**Cosa fare**
1 – Nel brano sullo stallo con Teheran, quanti prigionieri politici sono stati giustiziati dall'inizio della guerra secondo Amnesty International?
2 – Prosegui il brano sullo stallo con Teheran a partire dalla sua ultima frase.

**Sezione del documento**
*****

Uno stallo che rischia di riaprire il conflitto


La leadership iraniana, sempre più dominata dai militari, considera i sacrifici della popolazione come un atto di patriottismo e persino di martirio ed è diventata ancora più spietata nella repressione del dissenso: secondo Amnesty International, almeno 36 prigionieri politici sono stati giustiziati dall'inizio della guerra. Il presidente Masoud Pezeshkian e il presidente del Parlamento Mohammad Bagher Ghalibaf hanno avvertito dei rischi di ridurre la popolazione alla fame, ma sulla trattativa la linea non cambia: Teheran chiede almeno il ritorno al Memorandum di giugno, firmato da Trump, che il presidente americano ha dichiarato "finito" già il 7 luglio e che è formalmente scaduto il 17 agosto.

*****

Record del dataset
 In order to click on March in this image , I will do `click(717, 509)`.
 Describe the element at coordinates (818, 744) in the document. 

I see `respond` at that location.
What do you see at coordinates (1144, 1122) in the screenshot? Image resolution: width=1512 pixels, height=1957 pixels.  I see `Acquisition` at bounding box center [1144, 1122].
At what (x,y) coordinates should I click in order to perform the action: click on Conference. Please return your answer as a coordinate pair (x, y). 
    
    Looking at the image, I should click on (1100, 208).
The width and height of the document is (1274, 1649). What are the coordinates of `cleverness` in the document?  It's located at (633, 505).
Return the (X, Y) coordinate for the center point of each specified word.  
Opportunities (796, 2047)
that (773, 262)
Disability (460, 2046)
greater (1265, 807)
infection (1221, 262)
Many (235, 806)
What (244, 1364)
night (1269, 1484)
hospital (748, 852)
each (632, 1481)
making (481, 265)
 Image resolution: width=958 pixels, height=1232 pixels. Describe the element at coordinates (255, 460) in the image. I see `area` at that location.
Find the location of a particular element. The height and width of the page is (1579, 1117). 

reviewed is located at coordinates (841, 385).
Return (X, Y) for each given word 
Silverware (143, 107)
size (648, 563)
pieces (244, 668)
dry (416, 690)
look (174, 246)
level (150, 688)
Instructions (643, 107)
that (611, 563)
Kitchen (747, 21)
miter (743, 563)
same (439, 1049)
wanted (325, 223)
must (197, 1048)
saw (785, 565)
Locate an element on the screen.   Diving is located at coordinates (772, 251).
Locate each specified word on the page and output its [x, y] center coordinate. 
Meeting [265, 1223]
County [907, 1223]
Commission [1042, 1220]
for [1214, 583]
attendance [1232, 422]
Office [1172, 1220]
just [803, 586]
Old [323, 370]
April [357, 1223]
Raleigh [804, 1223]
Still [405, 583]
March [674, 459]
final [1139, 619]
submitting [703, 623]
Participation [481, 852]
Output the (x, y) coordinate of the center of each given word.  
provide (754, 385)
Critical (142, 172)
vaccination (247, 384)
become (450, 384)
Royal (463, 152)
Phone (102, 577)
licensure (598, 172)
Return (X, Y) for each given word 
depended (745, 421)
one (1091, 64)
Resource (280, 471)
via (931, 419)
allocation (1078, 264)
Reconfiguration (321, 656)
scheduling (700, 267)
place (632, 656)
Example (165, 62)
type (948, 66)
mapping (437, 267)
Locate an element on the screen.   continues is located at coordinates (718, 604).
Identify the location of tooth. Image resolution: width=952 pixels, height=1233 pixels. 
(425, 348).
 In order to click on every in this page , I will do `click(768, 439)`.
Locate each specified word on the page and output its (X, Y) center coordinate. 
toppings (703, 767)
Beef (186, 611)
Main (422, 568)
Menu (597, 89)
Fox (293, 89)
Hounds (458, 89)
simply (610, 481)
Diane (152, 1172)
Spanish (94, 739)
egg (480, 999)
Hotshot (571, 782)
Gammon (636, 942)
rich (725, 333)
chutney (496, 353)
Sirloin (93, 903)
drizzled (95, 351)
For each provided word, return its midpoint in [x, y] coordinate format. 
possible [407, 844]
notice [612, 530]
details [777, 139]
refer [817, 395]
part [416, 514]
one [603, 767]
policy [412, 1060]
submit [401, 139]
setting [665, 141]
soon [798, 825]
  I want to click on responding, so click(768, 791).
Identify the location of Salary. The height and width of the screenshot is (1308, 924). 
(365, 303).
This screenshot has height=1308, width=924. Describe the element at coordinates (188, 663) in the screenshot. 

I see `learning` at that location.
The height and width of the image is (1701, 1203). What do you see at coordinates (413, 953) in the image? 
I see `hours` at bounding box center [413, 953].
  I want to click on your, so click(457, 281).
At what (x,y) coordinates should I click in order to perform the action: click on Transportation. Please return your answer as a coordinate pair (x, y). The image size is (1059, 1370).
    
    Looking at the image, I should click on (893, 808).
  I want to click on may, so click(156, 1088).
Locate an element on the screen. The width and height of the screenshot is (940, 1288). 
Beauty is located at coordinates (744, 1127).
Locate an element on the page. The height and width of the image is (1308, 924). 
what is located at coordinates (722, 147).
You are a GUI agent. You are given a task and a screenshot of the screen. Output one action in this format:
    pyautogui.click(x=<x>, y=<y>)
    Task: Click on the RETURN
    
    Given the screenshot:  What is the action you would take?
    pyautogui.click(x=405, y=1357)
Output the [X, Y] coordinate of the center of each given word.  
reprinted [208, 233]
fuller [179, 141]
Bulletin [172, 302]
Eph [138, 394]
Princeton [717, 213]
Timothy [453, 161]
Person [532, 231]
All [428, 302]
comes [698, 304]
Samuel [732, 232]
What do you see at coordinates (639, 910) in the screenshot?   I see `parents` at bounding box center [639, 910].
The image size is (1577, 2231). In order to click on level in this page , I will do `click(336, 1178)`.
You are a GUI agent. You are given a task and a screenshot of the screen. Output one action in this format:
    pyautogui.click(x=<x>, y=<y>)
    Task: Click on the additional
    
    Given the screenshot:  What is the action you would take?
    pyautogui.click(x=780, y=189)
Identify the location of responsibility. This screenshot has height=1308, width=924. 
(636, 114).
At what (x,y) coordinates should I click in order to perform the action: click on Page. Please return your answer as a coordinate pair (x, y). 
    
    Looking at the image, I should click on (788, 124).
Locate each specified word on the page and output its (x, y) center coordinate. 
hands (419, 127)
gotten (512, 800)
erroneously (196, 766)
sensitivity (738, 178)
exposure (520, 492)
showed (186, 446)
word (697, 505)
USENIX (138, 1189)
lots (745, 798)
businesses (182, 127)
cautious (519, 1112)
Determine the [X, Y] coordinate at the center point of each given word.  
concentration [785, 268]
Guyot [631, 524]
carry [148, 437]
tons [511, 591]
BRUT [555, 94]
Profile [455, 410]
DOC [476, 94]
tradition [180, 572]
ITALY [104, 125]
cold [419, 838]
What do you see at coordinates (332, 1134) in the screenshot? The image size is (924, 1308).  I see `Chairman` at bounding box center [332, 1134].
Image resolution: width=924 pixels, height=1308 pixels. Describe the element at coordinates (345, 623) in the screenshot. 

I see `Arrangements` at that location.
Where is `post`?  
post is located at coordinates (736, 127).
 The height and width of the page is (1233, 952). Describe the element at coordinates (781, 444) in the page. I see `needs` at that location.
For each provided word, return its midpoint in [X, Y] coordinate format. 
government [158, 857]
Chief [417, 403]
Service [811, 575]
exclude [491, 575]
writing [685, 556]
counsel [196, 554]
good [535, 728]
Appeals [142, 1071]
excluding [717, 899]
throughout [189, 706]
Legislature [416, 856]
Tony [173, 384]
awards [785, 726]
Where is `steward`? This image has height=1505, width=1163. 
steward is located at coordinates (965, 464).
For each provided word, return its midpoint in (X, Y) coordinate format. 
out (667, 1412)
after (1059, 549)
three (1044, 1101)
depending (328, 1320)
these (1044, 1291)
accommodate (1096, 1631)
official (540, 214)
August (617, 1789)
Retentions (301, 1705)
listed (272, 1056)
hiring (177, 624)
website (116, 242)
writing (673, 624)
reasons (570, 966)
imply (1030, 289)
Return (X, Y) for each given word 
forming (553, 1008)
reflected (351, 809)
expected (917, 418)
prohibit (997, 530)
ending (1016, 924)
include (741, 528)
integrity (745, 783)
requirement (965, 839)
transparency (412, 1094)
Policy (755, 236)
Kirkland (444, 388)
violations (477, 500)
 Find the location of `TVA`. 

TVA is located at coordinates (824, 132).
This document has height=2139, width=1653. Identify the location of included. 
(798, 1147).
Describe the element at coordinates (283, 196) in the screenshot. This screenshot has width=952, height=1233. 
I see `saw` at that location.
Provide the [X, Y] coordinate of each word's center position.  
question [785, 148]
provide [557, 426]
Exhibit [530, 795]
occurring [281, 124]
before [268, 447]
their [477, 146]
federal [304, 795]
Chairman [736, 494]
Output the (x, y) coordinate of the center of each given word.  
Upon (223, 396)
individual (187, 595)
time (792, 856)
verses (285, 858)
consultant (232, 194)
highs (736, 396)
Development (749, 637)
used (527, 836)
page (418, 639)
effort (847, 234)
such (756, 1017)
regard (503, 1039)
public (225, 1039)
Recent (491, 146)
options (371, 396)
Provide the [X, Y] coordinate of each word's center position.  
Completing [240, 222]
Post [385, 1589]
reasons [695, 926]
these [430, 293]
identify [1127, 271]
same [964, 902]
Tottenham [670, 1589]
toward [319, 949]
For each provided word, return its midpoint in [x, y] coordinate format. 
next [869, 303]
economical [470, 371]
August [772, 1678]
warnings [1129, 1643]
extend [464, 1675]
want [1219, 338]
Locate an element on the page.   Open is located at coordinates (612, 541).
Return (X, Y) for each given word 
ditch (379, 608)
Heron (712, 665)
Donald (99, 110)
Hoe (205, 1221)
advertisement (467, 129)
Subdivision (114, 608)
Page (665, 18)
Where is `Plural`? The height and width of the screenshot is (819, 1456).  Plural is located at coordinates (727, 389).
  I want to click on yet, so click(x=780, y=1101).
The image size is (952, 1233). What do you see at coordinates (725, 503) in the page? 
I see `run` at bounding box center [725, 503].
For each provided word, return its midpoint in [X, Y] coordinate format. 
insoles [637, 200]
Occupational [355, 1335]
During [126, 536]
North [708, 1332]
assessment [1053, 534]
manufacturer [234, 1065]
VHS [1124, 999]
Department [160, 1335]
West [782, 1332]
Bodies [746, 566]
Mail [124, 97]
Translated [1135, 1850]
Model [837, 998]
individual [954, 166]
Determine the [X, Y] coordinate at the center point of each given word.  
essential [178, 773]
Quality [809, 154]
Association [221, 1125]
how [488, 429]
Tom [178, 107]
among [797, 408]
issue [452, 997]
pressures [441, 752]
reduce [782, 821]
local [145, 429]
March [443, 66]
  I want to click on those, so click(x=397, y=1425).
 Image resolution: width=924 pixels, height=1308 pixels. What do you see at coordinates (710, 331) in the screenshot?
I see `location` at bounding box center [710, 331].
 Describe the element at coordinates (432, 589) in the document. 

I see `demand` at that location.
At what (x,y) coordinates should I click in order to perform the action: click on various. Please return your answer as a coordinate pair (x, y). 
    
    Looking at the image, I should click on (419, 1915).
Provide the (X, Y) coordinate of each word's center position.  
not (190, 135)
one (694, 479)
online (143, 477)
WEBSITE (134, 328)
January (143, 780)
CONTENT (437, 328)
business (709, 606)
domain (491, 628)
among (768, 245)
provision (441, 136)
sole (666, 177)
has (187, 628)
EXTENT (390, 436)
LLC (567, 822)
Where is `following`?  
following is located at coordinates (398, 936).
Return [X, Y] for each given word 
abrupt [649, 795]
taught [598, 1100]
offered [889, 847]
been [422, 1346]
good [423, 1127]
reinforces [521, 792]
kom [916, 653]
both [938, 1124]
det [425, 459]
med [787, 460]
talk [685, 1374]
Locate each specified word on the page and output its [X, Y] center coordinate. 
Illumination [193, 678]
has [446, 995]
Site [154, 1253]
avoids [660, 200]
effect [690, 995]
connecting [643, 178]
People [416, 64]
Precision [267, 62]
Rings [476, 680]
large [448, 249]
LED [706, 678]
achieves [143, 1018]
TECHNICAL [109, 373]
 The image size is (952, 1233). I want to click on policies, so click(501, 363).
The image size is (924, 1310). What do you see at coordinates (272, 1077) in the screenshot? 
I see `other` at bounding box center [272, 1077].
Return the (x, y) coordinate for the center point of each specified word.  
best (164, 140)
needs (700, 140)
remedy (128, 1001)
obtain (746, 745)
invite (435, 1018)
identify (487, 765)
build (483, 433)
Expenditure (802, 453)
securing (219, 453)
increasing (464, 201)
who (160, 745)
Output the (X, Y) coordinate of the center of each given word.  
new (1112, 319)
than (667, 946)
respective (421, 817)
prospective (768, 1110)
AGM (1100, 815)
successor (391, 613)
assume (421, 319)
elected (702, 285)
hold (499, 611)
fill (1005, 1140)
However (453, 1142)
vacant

*****

**Esiti per compito**
1 – Almeno 36.

2 –
Il nuovo leader Mojtaba Khamenei è considerato più vicino ai Guardiani della Rivoluzione e meno avverso al rischio rispetto al padre. Dalla nomina, però, non è mai apparso in pubblico: il suo ufficio ha diffuso soltanto un video non datato e l'ultimo comunicato risale al 9 agosto, alimentando persino interrogativi sulle sue condizioni. Così per ora la situazione resta relativamente statica, una sorta di "strana guerra" segnata da blocchi piuttosto laschi in entrambe le direzioni. Lo strangolamento economico ha, dal punto di vista di Washington, il vantaggio di essere graduale e difficile da misurare e consente di abbassare la temperatura del conflitto in vista delle elezioni di metà mandato di novembre.

Lo stallo resta però rischioso. "Alla Casa Bianca cresce l'idea che con questa Repubblica Islamica non si possa trattare. È un momento pericoloso, con Teheran e Washington che concludono entrambe che nessun accordo è possibile", ha detto Ellie Geranmayeh dello European Council on Foreign Relations. Jeremy Shapiro, ex funzionario del Dipartimento di Stato e oggi nello stesso centro studi, non capisce perché Trump non abbia imboccato nessuna delle possibili vie d'uscita da una guerra impopolare: con nuove sanzioni, ha osservato, i suoi funzionari "fingono di combattere ancora invece di fingere di aver vinto", oppure di ammettere di aver perso.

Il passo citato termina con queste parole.